* **TASK REQUIREMENTS**
Should a line in the entries below contain "Remove", return that line.

* **DATA PROVIDED**

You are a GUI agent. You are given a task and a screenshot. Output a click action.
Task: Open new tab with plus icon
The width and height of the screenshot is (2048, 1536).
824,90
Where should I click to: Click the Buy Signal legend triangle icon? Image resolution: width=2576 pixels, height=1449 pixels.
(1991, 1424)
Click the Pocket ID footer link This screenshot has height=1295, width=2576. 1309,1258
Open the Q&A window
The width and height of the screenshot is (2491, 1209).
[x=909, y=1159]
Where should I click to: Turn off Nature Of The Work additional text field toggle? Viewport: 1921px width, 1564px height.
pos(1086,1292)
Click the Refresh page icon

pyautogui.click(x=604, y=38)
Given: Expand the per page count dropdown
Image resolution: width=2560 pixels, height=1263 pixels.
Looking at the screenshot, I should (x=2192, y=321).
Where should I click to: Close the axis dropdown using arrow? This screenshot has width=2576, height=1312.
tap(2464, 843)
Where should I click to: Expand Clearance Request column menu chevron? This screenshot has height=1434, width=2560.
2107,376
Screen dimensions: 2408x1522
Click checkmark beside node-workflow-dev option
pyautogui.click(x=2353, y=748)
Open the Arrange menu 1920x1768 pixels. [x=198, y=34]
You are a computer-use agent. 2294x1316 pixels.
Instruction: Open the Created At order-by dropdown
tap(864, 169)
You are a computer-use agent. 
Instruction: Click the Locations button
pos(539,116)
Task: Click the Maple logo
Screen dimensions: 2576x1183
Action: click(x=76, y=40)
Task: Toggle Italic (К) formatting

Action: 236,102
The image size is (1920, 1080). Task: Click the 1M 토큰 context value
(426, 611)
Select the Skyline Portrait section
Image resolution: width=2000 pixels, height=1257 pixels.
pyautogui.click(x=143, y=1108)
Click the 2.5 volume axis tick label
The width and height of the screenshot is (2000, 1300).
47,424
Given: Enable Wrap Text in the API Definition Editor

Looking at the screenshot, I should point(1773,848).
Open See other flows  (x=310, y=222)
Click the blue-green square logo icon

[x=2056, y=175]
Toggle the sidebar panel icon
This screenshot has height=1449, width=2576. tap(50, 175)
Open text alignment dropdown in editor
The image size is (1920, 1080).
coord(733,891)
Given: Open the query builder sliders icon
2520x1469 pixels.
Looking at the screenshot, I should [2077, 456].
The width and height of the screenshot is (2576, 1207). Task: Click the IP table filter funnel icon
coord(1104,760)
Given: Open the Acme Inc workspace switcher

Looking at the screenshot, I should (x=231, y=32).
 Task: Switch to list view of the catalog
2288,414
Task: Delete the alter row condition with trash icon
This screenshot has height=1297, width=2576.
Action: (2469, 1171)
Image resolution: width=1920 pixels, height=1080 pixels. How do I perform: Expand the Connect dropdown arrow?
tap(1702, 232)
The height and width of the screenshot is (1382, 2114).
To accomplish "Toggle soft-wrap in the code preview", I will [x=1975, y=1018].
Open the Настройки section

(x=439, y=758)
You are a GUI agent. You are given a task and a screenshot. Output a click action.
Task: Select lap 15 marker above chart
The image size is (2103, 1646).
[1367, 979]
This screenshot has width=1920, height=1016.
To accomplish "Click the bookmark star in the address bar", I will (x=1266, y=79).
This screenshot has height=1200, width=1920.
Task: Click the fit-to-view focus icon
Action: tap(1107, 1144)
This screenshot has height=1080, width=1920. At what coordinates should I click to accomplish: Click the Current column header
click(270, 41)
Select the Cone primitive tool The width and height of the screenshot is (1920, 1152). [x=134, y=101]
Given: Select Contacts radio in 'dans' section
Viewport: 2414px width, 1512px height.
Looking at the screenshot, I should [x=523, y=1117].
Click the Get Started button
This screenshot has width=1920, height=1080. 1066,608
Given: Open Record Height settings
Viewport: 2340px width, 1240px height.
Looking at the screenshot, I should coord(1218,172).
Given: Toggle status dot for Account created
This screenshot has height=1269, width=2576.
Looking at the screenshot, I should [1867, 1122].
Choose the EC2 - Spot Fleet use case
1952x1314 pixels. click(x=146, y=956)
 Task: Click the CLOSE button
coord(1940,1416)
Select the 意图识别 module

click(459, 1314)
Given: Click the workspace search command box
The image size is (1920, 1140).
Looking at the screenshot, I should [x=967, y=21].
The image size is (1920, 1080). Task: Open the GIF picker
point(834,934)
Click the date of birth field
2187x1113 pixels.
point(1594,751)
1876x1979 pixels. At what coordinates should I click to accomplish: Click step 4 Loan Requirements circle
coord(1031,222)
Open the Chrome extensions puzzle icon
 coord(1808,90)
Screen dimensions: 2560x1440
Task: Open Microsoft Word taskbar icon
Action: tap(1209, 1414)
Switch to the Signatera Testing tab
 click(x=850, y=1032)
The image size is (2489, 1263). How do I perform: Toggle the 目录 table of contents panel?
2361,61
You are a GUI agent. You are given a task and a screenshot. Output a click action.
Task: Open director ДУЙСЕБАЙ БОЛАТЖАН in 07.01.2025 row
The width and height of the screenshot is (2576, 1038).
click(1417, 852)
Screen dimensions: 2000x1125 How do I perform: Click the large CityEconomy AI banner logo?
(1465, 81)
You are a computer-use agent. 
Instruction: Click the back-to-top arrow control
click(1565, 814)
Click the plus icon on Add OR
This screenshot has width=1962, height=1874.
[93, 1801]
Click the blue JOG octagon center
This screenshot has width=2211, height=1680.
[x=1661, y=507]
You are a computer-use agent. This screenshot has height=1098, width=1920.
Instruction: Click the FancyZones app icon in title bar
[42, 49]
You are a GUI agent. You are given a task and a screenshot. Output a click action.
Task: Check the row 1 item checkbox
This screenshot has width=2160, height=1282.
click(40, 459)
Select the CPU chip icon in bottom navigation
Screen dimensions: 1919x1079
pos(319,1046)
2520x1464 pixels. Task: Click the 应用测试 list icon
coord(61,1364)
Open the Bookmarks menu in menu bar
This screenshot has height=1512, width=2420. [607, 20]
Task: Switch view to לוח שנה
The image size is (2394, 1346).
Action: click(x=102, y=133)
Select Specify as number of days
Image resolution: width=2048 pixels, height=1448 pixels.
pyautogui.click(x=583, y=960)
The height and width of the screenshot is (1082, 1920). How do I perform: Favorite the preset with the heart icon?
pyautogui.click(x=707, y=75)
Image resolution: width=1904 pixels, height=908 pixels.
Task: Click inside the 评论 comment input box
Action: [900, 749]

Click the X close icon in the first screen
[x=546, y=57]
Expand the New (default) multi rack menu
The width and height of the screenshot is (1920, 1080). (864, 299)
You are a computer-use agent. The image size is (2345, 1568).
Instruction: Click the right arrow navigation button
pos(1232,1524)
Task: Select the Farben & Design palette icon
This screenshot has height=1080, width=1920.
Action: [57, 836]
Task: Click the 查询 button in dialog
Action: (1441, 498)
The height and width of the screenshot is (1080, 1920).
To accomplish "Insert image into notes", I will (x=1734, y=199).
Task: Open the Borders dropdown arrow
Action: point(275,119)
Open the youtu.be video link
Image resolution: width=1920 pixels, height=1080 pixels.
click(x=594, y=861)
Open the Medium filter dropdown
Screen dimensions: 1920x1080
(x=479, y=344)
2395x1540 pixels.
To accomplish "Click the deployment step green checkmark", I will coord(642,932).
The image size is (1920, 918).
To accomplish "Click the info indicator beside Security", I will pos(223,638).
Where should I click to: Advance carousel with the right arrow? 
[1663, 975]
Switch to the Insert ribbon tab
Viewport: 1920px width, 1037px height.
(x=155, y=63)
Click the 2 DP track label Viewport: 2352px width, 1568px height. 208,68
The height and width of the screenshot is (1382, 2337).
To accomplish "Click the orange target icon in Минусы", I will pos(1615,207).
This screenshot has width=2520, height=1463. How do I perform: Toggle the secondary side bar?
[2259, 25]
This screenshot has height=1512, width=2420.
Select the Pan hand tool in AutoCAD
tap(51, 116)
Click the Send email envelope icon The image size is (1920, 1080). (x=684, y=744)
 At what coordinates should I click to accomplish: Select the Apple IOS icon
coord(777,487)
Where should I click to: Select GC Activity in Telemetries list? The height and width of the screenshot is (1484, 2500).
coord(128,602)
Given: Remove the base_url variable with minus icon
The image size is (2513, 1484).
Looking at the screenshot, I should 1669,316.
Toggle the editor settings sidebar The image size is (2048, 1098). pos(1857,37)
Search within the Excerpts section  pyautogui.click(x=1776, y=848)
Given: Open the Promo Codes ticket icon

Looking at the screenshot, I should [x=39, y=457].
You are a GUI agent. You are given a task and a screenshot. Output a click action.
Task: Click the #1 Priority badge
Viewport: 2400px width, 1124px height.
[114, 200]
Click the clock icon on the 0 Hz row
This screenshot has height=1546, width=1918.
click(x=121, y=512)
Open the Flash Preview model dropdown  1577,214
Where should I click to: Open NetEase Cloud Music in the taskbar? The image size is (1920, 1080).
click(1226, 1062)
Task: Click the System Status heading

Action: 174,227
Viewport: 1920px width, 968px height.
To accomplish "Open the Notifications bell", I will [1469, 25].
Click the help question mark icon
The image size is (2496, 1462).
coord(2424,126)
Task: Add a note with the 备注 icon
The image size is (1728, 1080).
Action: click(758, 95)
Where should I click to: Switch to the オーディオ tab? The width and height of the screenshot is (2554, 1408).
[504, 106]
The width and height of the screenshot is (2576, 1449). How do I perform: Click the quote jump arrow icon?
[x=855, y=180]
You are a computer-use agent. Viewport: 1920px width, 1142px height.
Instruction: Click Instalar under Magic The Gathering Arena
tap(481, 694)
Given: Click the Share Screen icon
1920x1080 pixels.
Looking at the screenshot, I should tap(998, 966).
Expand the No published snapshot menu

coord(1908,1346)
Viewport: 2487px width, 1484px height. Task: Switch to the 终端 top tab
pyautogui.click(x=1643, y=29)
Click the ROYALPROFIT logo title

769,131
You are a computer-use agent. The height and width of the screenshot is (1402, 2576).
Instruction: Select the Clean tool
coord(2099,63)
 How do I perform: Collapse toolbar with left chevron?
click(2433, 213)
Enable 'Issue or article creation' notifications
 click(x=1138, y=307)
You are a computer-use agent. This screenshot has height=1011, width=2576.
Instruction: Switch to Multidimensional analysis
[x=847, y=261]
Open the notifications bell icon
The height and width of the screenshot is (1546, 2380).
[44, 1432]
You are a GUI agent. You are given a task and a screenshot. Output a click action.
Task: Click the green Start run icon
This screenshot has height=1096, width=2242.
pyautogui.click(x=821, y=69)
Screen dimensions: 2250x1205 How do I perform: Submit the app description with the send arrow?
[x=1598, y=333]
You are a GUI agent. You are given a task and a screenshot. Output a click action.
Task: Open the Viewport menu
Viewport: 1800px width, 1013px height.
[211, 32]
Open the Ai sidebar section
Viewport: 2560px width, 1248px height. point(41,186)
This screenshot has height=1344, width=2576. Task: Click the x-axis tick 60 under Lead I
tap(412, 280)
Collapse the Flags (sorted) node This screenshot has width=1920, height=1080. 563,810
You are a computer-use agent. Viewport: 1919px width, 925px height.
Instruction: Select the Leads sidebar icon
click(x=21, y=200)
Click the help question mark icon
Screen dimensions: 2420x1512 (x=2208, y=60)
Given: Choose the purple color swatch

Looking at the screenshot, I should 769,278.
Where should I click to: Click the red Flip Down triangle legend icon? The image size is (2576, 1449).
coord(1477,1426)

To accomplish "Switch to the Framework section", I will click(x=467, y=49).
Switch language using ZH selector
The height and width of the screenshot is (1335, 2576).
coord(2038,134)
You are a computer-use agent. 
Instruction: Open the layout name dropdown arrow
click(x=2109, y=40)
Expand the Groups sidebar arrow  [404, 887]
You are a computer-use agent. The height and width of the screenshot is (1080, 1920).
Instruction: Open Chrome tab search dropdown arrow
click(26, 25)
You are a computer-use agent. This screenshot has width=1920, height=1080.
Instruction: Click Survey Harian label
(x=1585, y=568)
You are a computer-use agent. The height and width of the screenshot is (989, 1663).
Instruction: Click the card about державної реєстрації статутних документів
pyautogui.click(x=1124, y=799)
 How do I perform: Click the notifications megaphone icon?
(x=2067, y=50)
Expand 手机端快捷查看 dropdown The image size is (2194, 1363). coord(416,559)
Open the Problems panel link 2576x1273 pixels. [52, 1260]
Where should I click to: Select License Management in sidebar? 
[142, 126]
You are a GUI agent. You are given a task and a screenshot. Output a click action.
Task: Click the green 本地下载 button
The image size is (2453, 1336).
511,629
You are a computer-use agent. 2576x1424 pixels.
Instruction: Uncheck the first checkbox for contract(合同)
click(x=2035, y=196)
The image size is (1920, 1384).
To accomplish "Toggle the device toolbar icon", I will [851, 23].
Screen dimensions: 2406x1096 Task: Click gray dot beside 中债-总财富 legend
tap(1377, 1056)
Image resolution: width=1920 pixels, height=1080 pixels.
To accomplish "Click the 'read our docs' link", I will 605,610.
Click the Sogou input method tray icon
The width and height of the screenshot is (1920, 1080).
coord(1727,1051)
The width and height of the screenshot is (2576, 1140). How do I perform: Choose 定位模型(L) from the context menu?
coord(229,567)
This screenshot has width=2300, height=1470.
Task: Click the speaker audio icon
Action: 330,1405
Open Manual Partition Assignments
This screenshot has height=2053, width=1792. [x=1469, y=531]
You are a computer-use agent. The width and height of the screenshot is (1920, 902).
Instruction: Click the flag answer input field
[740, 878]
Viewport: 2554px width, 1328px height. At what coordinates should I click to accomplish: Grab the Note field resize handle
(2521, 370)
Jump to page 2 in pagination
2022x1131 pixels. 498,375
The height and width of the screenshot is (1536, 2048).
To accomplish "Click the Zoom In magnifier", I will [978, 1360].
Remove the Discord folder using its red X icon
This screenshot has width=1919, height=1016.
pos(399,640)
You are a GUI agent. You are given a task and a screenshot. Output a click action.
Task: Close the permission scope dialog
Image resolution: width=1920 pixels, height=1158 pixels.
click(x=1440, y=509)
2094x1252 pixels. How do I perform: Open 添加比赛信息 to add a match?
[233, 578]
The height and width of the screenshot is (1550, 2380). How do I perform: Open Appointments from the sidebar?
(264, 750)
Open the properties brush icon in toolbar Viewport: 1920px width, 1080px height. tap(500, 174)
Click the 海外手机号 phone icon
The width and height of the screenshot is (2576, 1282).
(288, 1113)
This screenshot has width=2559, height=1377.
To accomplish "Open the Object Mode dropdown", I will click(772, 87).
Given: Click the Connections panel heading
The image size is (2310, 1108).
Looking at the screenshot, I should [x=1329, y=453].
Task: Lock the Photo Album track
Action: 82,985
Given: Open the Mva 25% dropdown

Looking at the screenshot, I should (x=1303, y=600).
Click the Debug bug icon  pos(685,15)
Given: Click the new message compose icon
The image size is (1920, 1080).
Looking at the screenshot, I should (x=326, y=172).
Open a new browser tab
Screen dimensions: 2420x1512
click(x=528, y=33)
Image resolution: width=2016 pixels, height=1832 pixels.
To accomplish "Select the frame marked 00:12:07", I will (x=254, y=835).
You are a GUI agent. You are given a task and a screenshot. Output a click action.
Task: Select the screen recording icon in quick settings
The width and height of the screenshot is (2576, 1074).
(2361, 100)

* **OUTPUT**
Given: Remove the base_url variable with minus icon
Remove the Discord folder using its red X icon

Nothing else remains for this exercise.